15 Oct 2018
The Australian Health Practitioner Regulation Agency (AHPRA) and National Boards welcome the publication of the Independent Accreditation Systems Review final report.
The Independent Accreditation Systems Review’s (the Review) final report makes significant, far reaching recommendations to reform the accreditation system for regulated health professions in Australia. It proposes recommendations which range from relatively uncontentious and which the National Registration and Accreditation Scheme (the National Scheme) bodies generally support, to those which are significantly more complex and contentious.
Health Ministers commissioned the Review following a review of the National Scheme as a whole.
In their current form, many reforms recommended in the final report would require changes to legislation along with the transfer of functions between existing and new National Scheme bodies (which include National Boards, AHPRA and Accreditation Authorities). However, it is also the case that other issues in the final report are already well understood and generally supported by the National Scheme bodies.
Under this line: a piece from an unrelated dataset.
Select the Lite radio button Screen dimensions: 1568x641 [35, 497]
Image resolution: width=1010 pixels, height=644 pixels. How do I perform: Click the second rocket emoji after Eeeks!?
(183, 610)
Many issues raised in the final report are not new. Submissions to the Review by the National Scheme bodies as well as the Health Professions Accreditation Collaborative Forum provided information about work already underway relating to a number of areas outlined in the final report. This work continues as part of our commitment to continuous improvement, and making the accreditation functions in the National Scheme as effective as possible.
Achieving improvements as efficiently as possible was the core theme of the joint submission by AHPRA and National Boards to the Review’s draft report. The submission explained the potential that existed, if changes were made, to achieve maximum benefits, with minimal cost, regulatory burden, complexity and time.
To address this potential, National Scheme bodies are already focusing on how accreditation can address issues that contribute more broadly to the safety and quality of the Australian health system, such as cultural safety for Aboriginal and Torres Strait Islander Peoples and interprofessional education and practice to support effective team based and coordinated care.
We are also exploring multi-profession approaches, while keeping profession specific content and features where necessary. We recognise the critical importance of profession specific expertise and input to development and implementation of these approaches.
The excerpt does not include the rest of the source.